Lecture 86: Enterprise-level data backup and recovery case using MySQLDump and Binlog logs

1. Enterprise-level data backup and recovery case description

Case background:

The MySQL version of an Internet company is 5.7.35, the operating system is Centos7.5, the data volume is about 100G, and the daily data increment is about 10M.

Data backup strategy:

Use mysqldump to back up the entire database at 0:00 every night, and also back up the Binlog logs.

Fault description:

At 3 pm on a Wednesday, due to some reasons, all the data in the database was damaged, resulting in the platform being unable to be used normally.

Troubleshooting process:

  • 1) First, issue a platform maintenance announcement and announce the suspension of service, and all staff will work hard to repair the data.
  • 2) Then assess the extent of data corruption:
    • Whether all the data is lost? If all the data is lost, it is recommended to restore the data directly in the database in the online environment.
    • Is only part of the data lost? If part of the table data is lost, it may be caused by misoperation by operation and maintenance or developers. It is recommended to export the data of some tables from backup and Binlog, and then perform data recovery in the database of the pre-release environment. After the recovery is completed, it will be verified by test colleagues. If there is no problem, it will be restored to the online environment.
  • 3) After it is determined that all data has been lost, directly restore the full backup of Wednesday morning in the online database and trace it back to the data status as of Wednesday morning.
  • 4) After the full data recovery is completed, intercept the Binlog logs from the early morning to the time of the failure, and then perform data recovery.
  • 5) Have test colleagues verify the consistency of the data.
  • 6) After everything is fine, resume online use.

process result:

After about 30 to 40 minutes of processing, the platform recovered.
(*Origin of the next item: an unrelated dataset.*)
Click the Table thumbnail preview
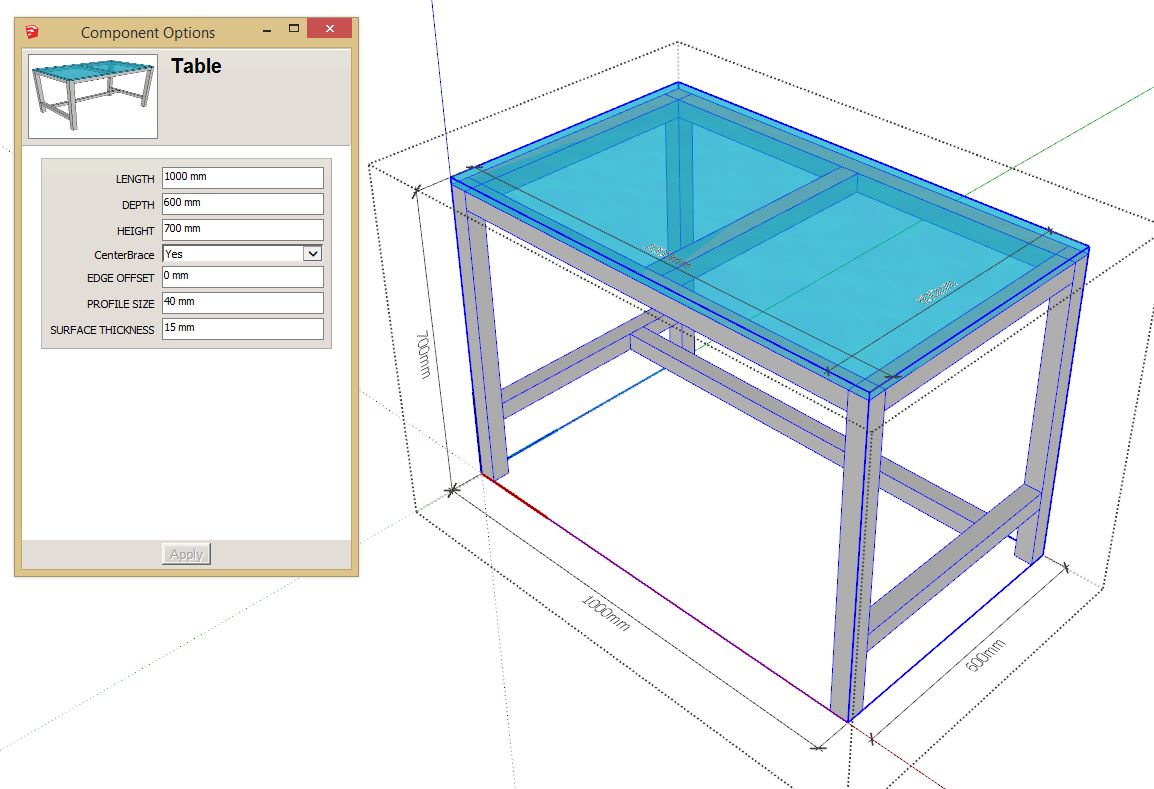 [x=93, y=95]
Let's start simulating this case.

2. The first step: full data backup in the early morning of Wednesday

Automatic data backup on Wednesday morning:

[root@mysql ~]# mysqldump -uroot -p123456 -A -R --triggers -E --master-data=2 --single-transaction > /data/backup/all_db_bak-`date +%F`.sql

Check the data backup status after work on Wednesday.

1.检查备份是否存在
[root@mysql ~]# ll /data/backup/all_db_bak-`date +%F`.sql
-rw-r--r-- 1 root root 884223 72 0:45 /data/backup/all_db_bak-2022-07-02.sql

2.检查备份中的内容

3.记录凌晨备份文件中的Binlog状态信息(备份开始时间点的Position号和GTID号)
#每天养成习惯,记录下备份文件中备份开始时间段的Binlog状态,当天出现数据问题,没有备份时,可以快速找到数据对应的Binlog位置。
-- CHANGE MASTER TO MASTER_LOG_FILE='mysql-bin.000012', MASTER_LOG_POS=14417;
SET @@GLOBAL.GTID_PURGED='e0a2c0cc-f835-11ec-8a3c-005056b791aa:1-66';

3. The second step: simulate the business operations from the early morning backup on Wednesday to before 3 p.m.
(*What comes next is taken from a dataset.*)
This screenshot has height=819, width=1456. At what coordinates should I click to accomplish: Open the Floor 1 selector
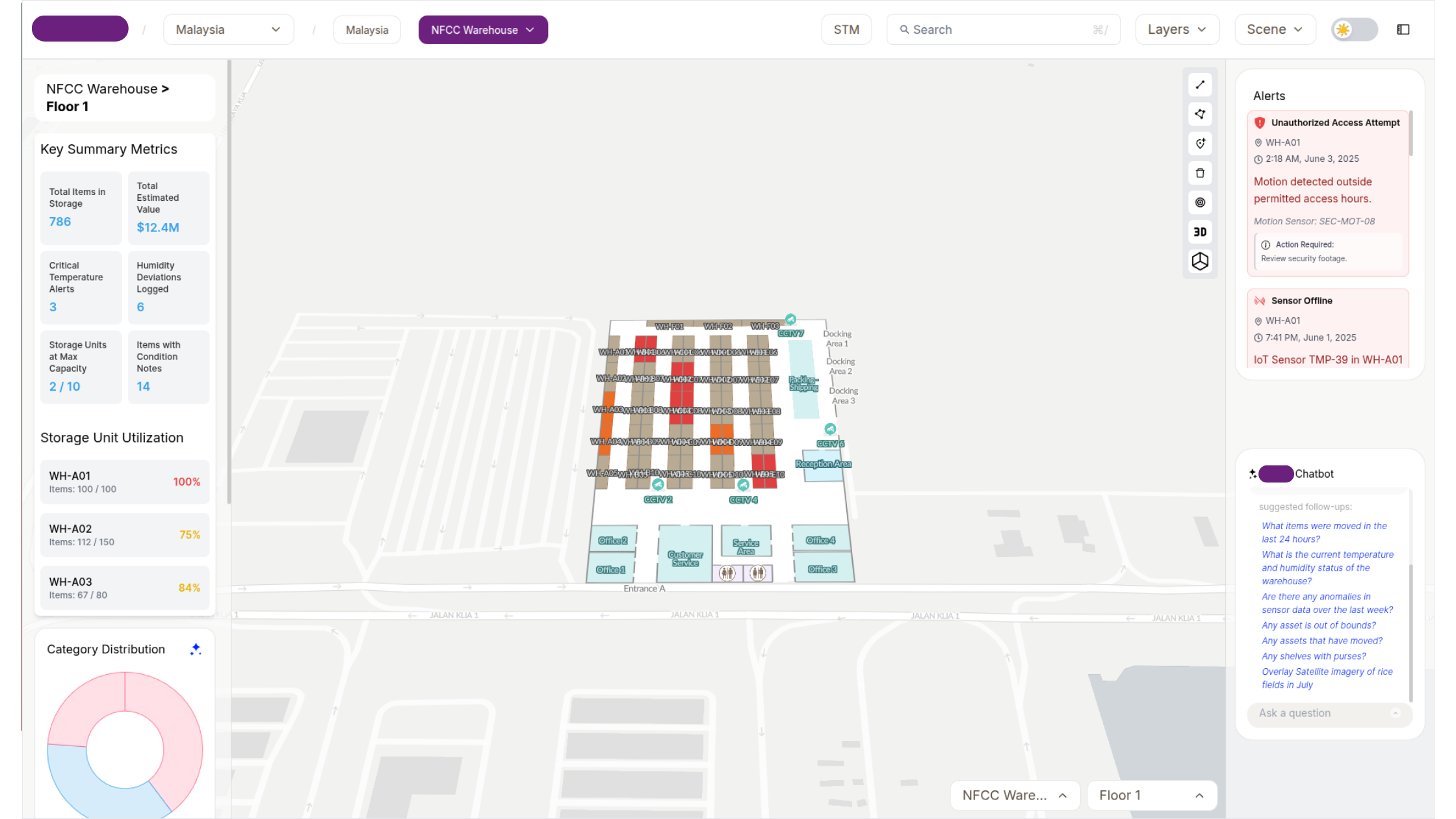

Simulate the business operations that occurred after the backup was completed in the early morning of Wednesday and before the database exception occurred at 3 p.m.

CREATE TABLE xscjb (
	xh INT COMMENT '学号',
	xm VARCHAR ( 20 ) COMMENT '姓名',
	ywcj INT COMMENT '语文成绩',
	sxcj INT COMMENT '数学成绩',
	yycj INT COMMENT '英语成绩'
) COMMENT '学生成绩表';
    
insert into xscjb VALUES (1, '小明', 45, 75, 93 );
insert into xscjb VALUES (2, '小红' , 47, 56, 25);
insert into xscjb VALUES (3, '小兰', 82, 91, 89);
insert into xscjb VALUES (4, '小黄', 88, 75, 66);
insert into xscjb VALUES (5, '小李', 93, 96, 91);
insert into xscjb VALUES (6, '小江', 97, 67, 65);
insert into xscjb VALUES (7, '小王', 75, 58, 32);

update xscjb set ywcj = '100' where xh = '7';
update xscjb set sxcj = '77' where xm = '小兰';
update xscjb set yycj = '99' where xm = '小王';

delete from xscjb where xh = '4';

When the database is abnormal, the last look of the xscjb business table.

image-20220702220935456

4. The third link: Simulating abnormal data loss in the database causing the platform to become unusable

The simulation database file is damaged and data is lost, making the platform unusable.

直接将平台的数据库删除就行了。
mysql> drop database db_1;
[root@mysql ~]# rm -rf /data/mysql/db_1/

Simulation result: The platform library database is all damaged and collapsed, but the database instance can still be used. (During this simulation, all files in the database were not deleted because Binlog is also in this path. If all the simulated database files are damaged, the database will need to be reinitialized during repair, and Binlog will also be overwritten. Therefore, only the simulation is done here. The platform library database file is damaged and all is lost.)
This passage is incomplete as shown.